Intravenous administration of 50 mg of folic acid every six hours enhances methanol elimination and has been shown to prevent retinal toxicity in animal models.[8,24,25] Also, urinary alkalinization (i.e., a urine pH of >8) with i.v. sodium bicarbonate enhances formate elimination and may reduce the distribution of formic acid to the eye.
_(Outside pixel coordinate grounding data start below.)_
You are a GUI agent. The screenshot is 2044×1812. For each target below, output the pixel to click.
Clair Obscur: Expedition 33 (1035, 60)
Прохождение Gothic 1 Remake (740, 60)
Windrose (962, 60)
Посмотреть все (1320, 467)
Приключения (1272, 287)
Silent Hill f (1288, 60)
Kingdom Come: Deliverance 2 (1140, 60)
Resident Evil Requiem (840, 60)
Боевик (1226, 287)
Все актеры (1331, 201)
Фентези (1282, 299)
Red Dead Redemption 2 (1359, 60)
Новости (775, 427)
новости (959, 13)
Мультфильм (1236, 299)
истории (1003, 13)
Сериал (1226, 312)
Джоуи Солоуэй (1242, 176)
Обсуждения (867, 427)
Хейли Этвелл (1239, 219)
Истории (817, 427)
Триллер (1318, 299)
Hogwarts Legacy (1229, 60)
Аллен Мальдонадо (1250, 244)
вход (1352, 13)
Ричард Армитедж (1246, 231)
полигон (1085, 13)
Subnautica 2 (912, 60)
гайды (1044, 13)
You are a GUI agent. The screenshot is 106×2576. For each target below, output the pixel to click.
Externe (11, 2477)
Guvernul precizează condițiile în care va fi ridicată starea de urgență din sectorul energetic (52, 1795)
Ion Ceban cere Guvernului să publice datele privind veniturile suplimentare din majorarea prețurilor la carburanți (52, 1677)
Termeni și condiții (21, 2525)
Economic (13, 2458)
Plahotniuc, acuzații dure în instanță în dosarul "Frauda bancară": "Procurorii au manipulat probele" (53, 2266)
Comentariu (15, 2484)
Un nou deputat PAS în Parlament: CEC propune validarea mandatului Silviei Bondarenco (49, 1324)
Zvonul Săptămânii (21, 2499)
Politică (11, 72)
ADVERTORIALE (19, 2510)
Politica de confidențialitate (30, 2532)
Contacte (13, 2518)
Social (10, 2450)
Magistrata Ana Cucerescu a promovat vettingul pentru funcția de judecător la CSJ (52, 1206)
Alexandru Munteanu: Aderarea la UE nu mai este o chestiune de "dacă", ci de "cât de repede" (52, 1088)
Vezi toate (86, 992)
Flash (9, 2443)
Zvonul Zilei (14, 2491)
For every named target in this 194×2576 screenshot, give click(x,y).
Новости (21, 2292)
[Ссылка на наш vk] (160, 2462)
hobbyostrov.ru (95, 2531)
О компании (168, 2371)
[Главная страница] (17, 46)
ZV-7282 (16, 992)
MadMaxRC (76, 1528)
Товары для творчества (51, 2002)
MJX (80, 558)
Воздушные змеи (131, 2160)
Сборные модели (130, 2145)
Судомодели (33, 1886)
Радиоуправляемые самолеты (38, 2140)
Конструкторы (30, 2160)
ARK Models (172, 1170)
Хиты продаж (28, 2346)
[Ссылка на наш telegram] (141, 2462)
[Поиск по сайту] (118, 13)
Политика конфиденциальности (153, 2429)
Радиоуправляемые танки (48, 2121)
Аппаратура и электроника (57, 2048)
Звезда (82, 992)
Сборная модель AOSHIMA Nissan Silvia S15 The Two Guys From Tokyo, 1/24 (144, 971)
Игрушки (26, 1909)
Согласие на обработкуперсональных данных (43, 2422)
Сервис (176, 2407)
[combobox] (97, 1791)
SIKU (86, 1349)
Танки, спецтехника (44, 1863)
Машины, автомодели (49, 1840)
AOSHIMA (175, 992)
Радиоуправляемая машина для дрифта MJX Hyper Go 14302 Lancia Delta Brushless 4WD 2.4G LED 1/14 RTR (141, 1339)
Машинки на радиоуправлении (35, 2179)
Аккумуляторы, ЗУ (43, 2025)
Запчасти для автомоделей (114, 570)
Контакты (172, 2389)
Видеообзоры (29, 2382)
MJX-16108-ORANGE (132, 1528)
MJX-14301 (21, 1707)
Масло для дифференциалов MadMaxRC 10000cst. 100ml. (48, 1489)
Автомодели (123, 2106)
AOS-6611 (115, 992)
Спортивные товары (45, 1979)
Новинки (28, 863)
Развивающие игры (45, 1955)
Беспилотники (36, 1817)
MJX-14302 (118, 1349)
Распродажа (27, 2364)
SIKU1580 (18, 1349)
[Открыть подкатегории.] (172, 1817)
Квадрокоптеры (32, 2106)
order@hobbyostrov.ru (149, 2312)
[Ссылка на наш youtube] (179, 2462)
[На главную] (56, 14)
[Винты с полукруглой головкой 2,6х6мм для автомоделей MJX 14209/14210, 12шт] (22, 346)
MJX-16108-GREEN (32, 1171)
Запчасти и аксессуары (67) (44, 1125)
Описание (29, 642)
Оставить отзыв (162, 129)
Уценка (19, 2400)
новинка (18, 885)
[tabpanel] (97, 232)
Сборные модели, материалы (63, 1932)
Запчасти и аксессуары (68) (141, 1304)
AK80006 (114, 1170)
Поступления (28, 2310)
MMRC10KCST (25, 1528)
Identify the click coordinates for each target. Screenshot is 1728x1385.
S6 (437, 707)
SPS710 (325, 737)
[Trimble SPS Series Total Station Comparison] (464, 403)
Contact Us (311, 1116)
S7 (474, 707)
Theoretically, the use of i.v. thiamine hydrochloride 100 mg and i.v. pyridoxine hydrochloride 50 mg every six hours should shunt the metabolism of ethylene glycol away from production of oxalic acid to production of less toxic metabolites'[26,27] though there are no data from studies of humans to support this practice, these agents are well tolerated and the potential benefits outweigh any risks.

Implications for the Pharmacist Methanol or ethylene glycol toxicity should be suspected in a patient with anion-gap metabolic acidosis in whom laboratory testing reveals a low (or no) ethanol concentration, no ketones, and a normal lactic acid concentration (clinicians need to be aware that some test results can be skewed by glycolic acid, the toxic metabolite of ethylene glycol). Fomepizole and adjuvants that act as cofactors should be used as soon as toxic alcohols are included in the differential diagnosis. Fomepizole should be continued until the patient is no longer acidemic and the toxic-alcohol serum concentration is presumed or confirmed to be <25 mg/dL. The availability of testing for toxic alcohols is limited.